Before you split the pie, do you even know what it is?
Before you argue for a bigger share, stop and ask: what’s the real value that only exists because both people are here?
Negotiation isn’t about how much. It’s about ‘what.’
“I want 70% because I did the heavy lifting.”
“You only get 30% because I brought the deal.”
But the reality is:
You can’t divide the pie until you know what the pie even is.
And in any negotiation.
The pie doesn’t exist until you both sit down.
Let’s break it down.
The total value on the table isn’t the real pie.
The real pie is the extra value created when both parties work together.
Everything else?

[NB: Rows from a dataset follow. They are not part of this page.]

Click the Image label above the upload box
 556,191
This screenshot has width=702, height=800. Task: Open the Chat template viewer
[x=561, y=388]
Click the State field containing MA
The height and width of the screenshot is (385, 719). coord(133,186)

Just noise.
That surplus, that neither of you could get on your own, is the only thing worth negotiating.
Here’s an example.
You’re aiming for a $100k deal.
The client wants the same work for $60k.
Looks like a $40k gap. But is it?
Let’s say:
You could walk away and land a different project for $85k
The client could hire someone else for $65k
Now the real pie isn’t $100k or $60k.
It’s $20k, the mutual surplus.
Because:
Your fallback is $85k
Their fallback is $65k
The difference between those two? That value is only created by working together
That’s what you’re really negotiating over.

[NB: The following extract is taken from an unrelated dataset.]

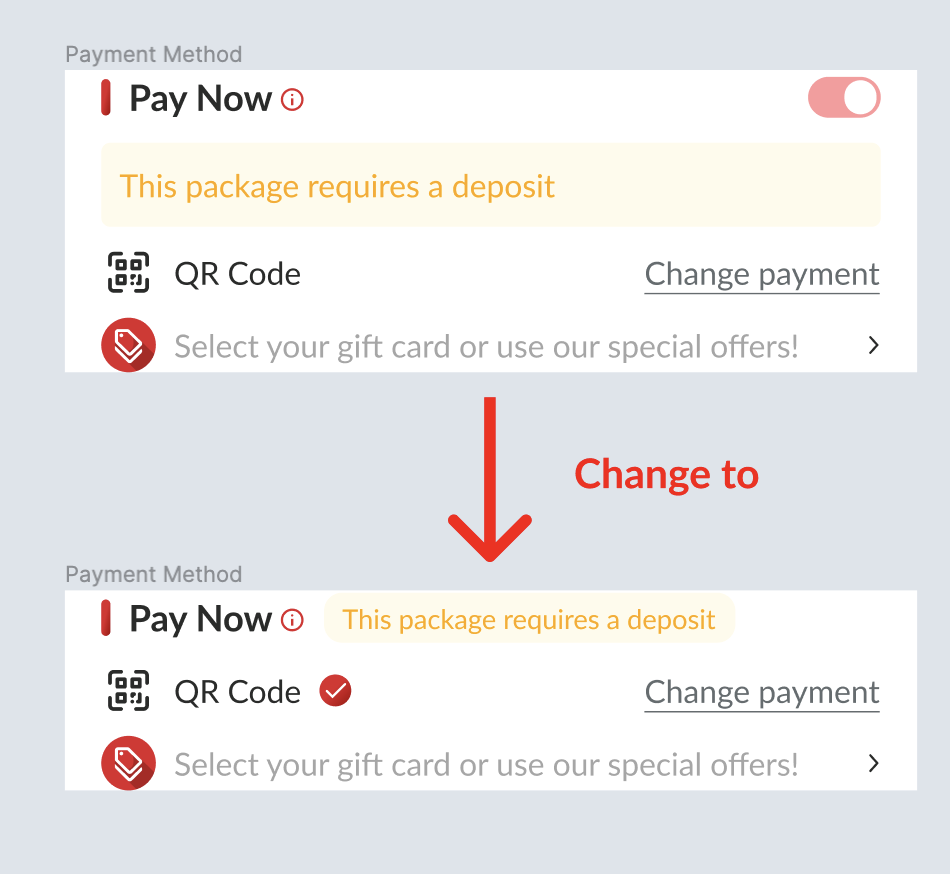The width and height of the screenshot is (950, 874).
Task: Click Change payment link in upper panel
Action: tap(762, 274)
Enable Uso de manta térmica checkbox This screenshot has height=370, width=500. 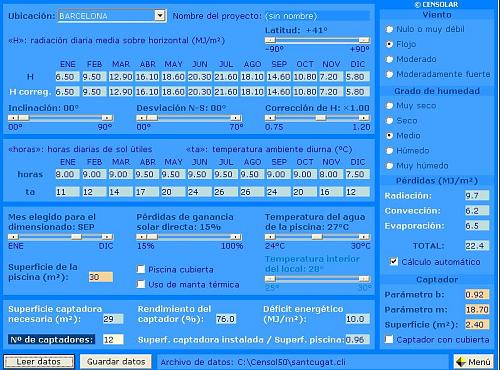tap(141, 284)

There’s a valuable lesson here.
Negotiation isn’t trying to get more.
It’s not shouting louder or claiming credit.
Negotiation is who brings what to the table, and how much of the pie only exists because you’re both in the room.
Until you define that?
You’re just signaling.
You’re not negotiating.
You’re posturing.
Quick Poll
5 Takeaways from the negotiating table
BATNAs shape the pie.
You need clarity on what you could get alone, and what they could get alone.Surplus is the true battleground.
The gap between fallback and joint outcome is the only real value worth dividing.“Fair” is not 50/50.
It’s based on how much each side contributes to the pie.Posturing wastes time.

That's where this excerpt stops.